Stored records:
________________________

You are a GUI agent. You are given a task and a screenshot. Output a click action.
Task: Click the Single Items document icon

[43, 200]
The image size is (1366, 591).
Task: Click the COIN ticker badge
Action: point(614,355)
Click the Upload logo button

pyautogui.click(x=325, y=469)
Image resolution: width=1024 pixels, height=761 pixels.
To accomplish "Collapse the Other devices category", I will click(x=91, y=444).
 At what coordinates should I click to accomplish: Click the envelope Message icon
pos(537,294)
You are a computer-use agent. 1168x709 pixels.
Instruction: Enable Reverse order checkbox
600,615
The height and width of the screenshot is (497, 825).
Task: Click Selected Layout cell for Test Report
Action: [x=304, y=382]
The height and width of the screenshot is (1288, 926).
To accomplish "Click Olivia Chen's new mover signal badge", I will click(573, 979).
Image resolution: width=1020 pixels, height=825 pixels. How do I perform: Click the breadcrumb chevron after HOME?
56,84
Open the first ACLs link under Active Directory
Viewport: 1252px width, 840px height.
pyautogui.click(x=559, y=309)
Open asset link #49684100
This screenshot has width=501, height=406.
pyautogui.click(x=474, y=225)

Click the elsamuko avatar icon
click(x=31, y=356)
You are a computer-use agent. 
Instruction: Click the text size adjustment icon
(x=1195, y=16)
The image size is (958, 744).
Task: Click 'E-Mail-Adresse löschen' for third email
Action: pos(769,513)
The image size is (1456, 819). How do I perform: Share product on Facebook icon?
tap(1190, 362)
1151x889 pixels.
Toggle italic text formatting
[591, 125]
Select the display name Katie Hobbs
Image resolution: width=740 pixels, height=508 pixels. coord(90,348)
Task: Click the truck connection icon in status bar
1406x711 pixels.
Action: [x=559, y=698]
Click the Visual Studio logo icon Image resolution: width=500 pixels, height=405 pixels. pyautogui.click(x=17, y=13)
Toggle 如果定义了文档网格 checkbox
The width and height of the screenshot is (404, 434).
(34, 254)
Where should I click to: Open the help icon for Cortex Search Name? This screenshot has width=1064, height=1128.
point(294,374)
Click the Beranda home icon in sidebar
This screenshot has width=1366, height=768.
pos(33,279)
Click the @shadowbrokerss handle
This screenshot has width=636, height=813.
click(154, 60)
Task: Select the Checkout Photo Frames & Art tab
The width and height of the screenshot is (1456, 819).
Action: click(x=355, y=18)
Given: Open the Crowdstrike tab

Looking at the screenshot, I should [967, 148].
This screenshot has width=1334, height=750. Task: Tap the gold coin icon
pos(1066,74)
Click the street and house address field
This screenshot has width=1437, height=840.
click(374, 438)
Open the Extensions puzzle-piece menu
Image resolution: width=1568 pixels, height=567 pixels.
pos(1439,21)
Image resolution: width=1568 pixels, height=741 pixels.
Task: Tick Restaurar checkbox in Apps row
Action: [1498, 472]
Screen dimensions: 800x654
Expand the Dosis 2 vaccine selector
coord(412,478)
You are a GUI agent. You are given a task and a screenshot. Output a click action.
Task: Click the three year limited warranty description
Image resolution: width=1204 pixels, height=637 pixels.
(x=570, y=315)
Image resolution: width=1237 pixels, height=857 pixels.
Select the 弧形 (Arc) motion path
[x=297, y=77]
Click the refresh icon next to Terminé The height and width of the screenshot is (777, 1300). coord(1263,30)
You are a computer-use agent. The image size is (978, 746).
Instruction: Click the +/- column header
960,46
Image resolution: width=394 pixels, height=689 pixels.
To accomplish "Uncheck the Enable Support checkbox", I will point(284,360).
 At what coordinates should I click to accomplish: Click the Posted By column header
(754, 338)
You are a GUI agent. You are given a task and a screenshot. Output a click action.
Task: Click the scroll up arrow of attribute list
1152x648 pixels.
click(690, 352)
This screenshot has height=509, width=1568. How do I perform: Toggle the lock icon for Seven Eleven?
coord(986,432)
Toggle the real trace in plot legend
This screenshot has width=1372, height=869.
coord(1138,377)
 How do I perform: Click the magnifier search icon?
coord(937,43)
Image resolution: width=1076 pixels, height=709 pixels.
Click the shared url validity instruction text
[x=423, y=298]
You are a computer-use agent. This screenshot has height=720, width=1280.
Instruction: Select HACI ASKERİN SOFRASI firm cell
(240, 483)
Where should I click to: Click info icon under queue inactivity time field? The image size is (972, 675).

________________________

# TASK TO COMPLETE:
When a line in the data holds the word "will", show that line.

# SOLVED EXERCISE:
To accomplish "Collapse the Other devices category", I will click(x=91, y=444).
To accomplish "Click Olivia Chen's new mover signal badge", I will click(573, 979).
To accomplish "Uncheck the Enable Support checkbox", I will point(284,360).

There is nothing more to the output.